**PROBLEM:** Repeat exactly, and only, the lines from the line bearing "You are a GUI" through the end of the material. Do not copy the pictures.

━━ MATERIALS PROVIDED ━━

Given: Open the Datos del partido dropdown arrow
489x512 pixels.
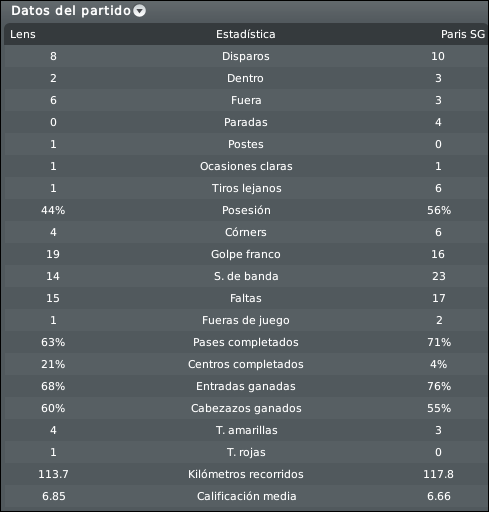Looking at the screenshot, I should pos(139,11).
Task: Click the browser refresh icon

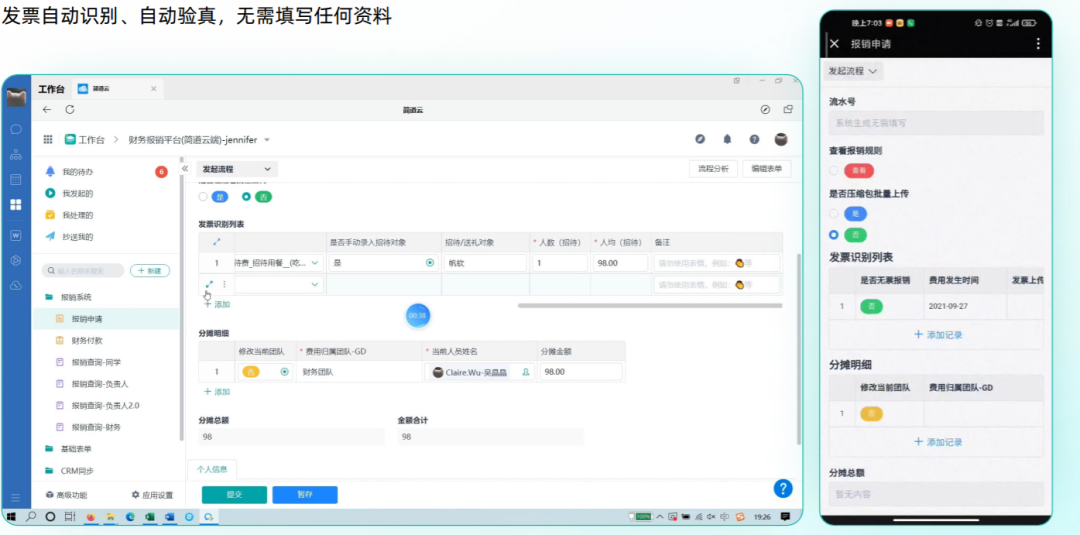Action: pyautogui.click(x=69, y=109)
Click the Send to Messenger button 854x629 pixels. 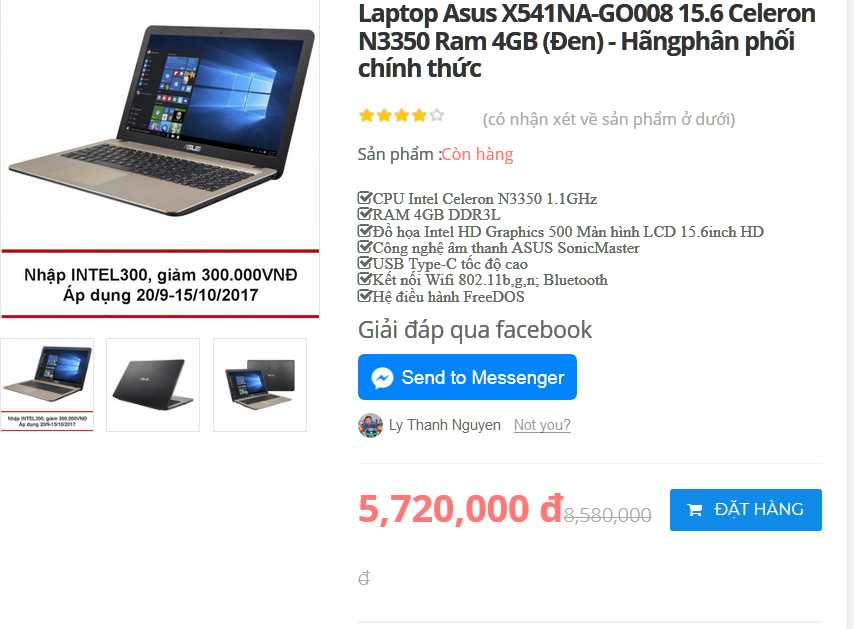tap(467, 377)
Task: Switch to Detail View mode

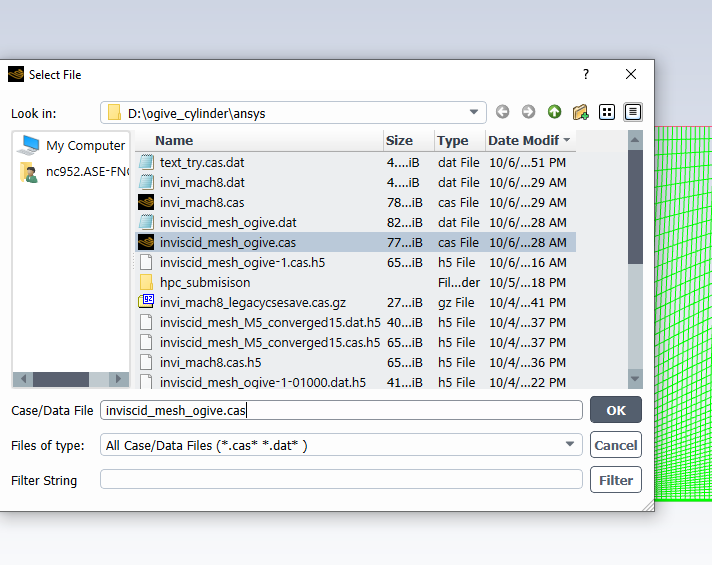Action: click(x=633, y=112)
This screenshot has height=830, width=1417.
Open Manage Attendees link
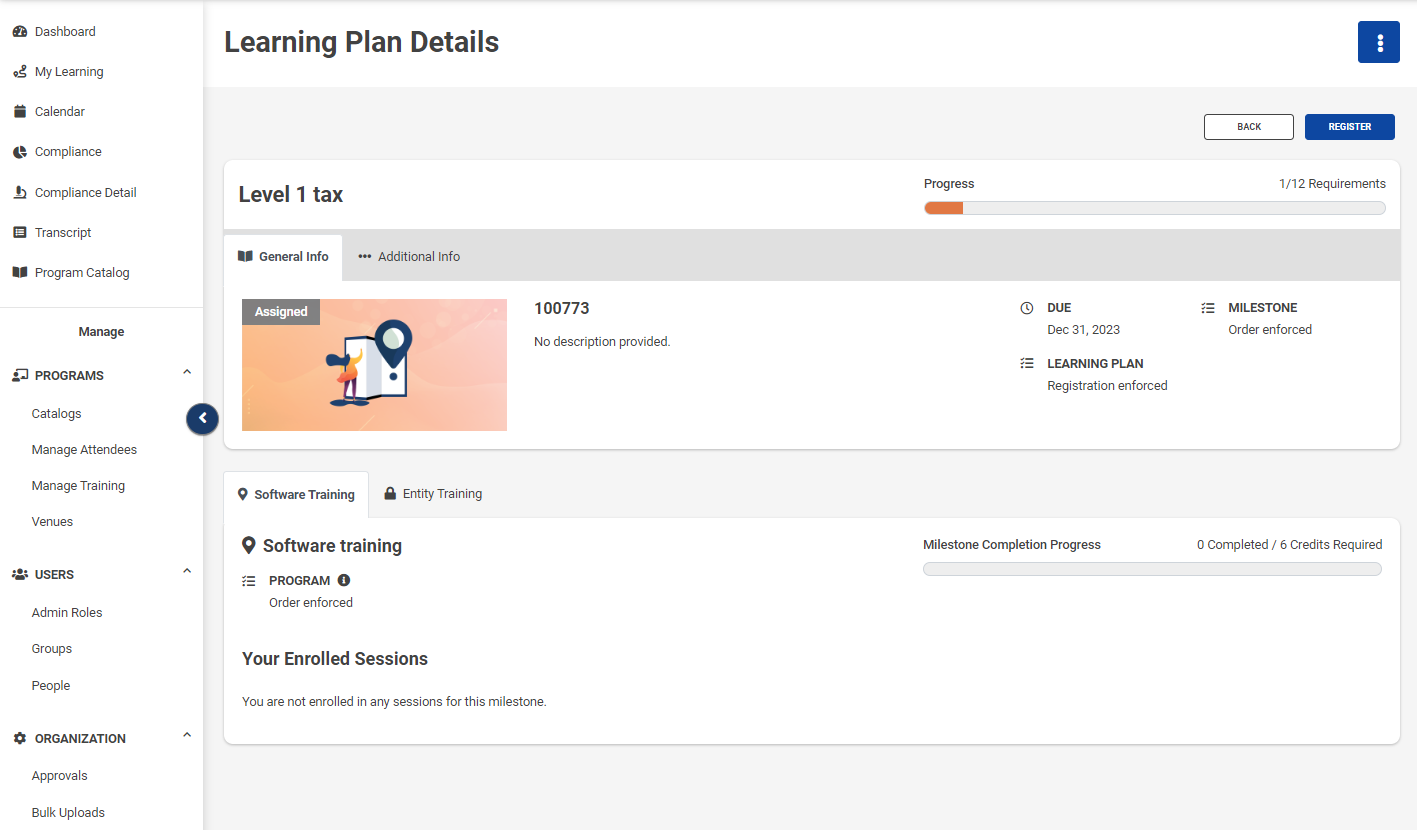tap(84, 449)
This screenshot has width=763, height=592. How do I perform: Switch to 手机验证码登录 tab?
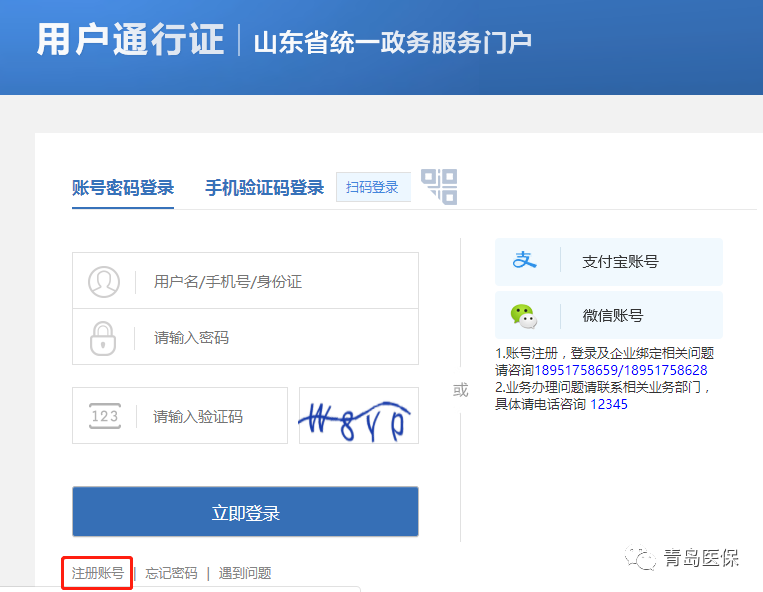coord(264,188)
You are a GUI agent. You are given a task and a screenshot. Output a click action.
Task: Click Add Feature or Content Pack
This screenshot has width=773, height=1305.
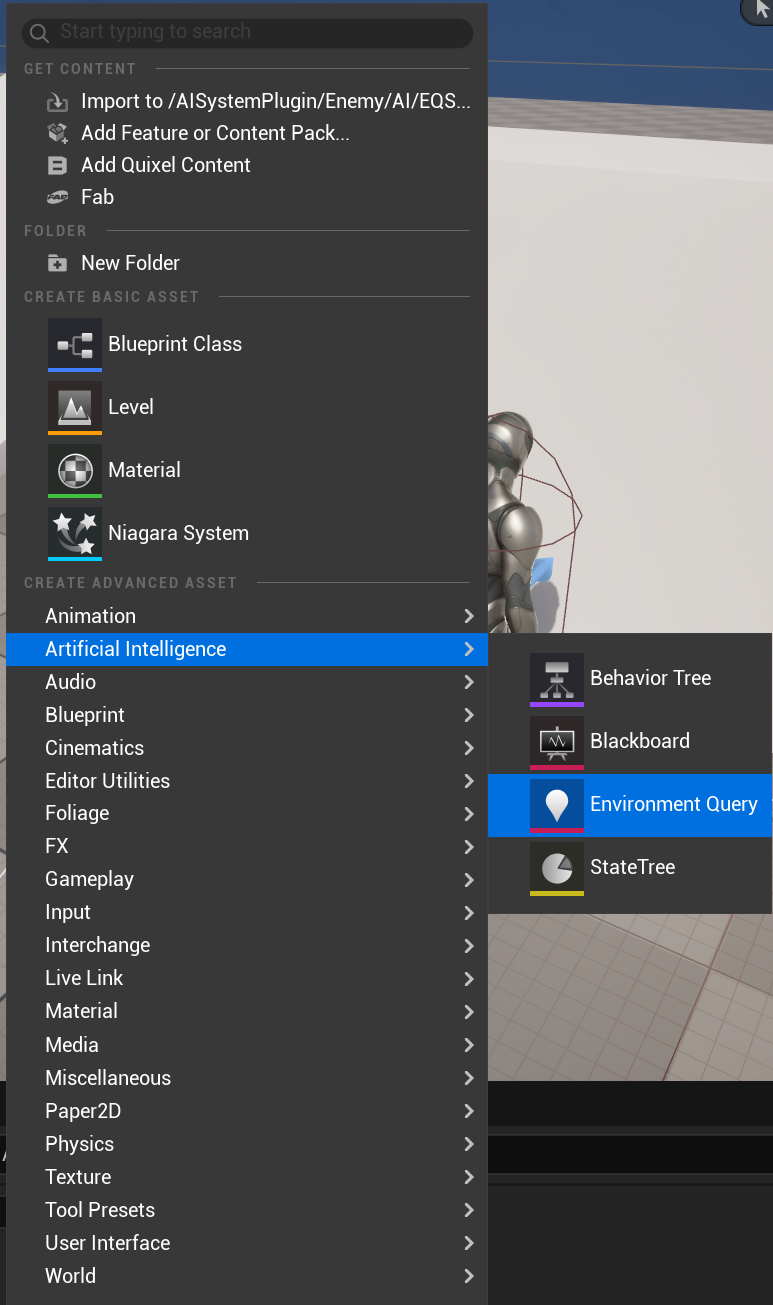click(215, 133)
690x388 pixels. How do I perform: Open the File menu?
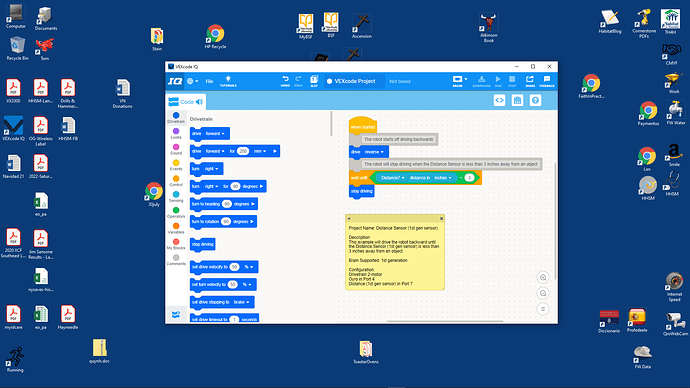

━━━

**EXERCISE OUTPUT:**
You are a GUI agent. You are given a task and a screenshot. Output a click action.
Task: Click Add Feature or Content Pack
This screenshot has width=773, height=1305.
click(215, 133)
690x388 pixels. How do I perform: Open the File menu?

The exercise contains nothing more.